Andrea Ingraldo è accusato di concorso esterno in associazione mafiosa, secondo la Dda avrebbe assunto fittiziamente Nicolò Pidone (ritenuto - da investigatori e inquirenti - il personaggio chiave dell'inchiesta) per far figurare l'esistenza di una regolare posizione lavorativa e attenuare la misura di sicurezza

C'è anche un imprenditore agricolo di origini agrigentine, Andrea Ingraldo, accusato di concorso esterno in associazione mafiosa, fra i  13 fermati ritenuti insospettabili fedelissimi del boss Matteo Messina Denaro. Lo riporta l'Ansa. Ingraldo è accusato di aver assunto fittiziamente Nicolò Pidone (ritenuto - da investigatori e inquirenti - il personaggio chiave dell'inchiesta) per far figurare l'esistenza di una
regolare posizione lavorativa e attenuare la misura di sicurezza. 

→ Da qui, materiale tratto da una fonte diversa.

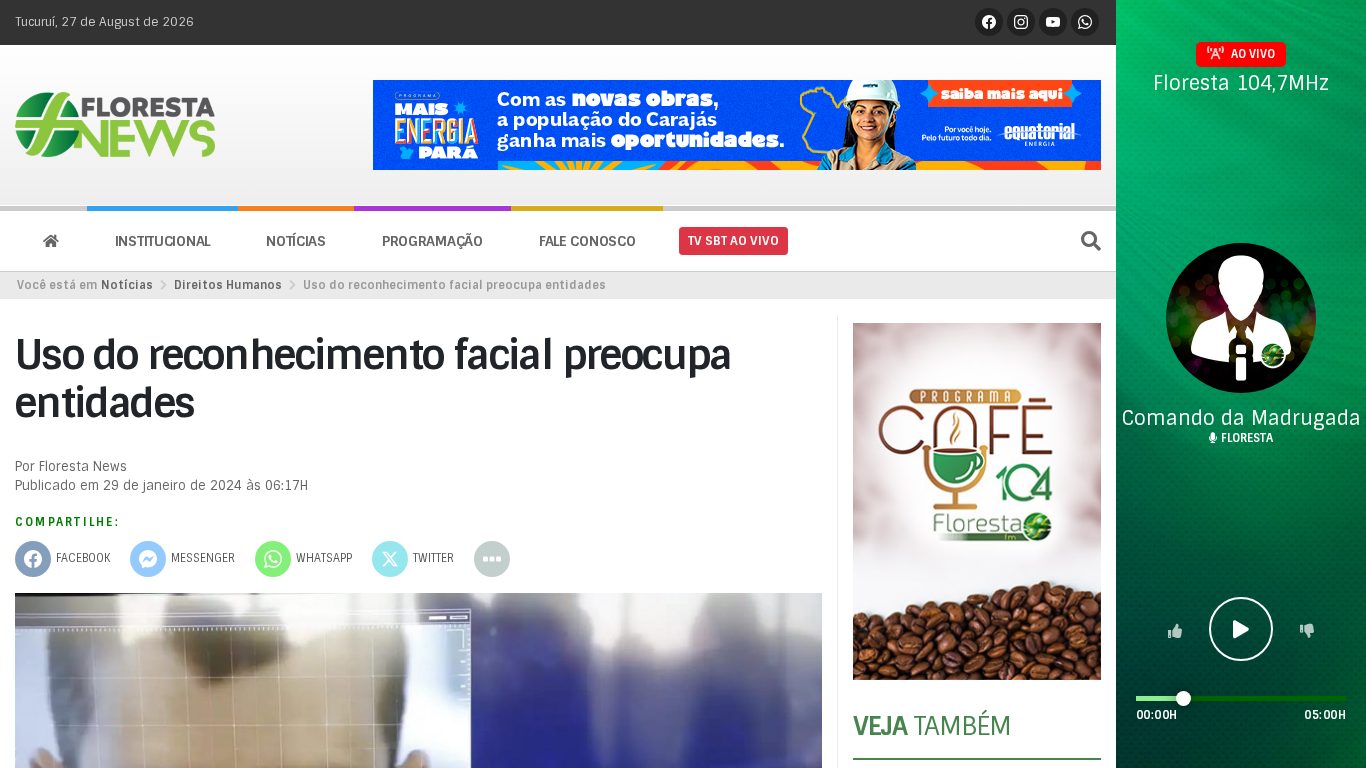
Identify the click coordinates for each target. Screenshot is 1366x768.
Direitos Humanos (228, 285)
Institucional (162, 241)
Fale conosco (587, 241)
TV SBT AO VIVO (733, 241)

Il blitz della polizia nel Trapanese è scattato nei confronti di una serie di presunti mafiosi molti dei quali vicini al numero uno di Cosa Nostra, il boss Matteo Messina Denaro. Tredici appunto i provvedimenti di fermo emessi dai magistrati della Dda di Palermo che centinaia di agenti delle squadre mobili di Palermo e Trapani, supportati da quelli del Servizio centrale operativo, hanno eseguito. Venti gli
indagati tra i quali anche il sindaco di Calatafimi Segesta, accusato di corruzione elettorale ed estorsione, e diversi imprenditori.

Nicolò Pidone, già condannato per associazione mafiosa, è stato ritenuto - da investigatori e inquirenti - il personaggio chiave dell'inchiesta. Pidone, ritenuto a capo della cosca di Calatafimi, organizzava summit di mafia in una dependance fatiscente vicina alla sua masseria; lì venivano assunte le principali decisioni che riguardavano il clan, secondo gli investigatori. Tra gli indagati anche altri condannati per mafia.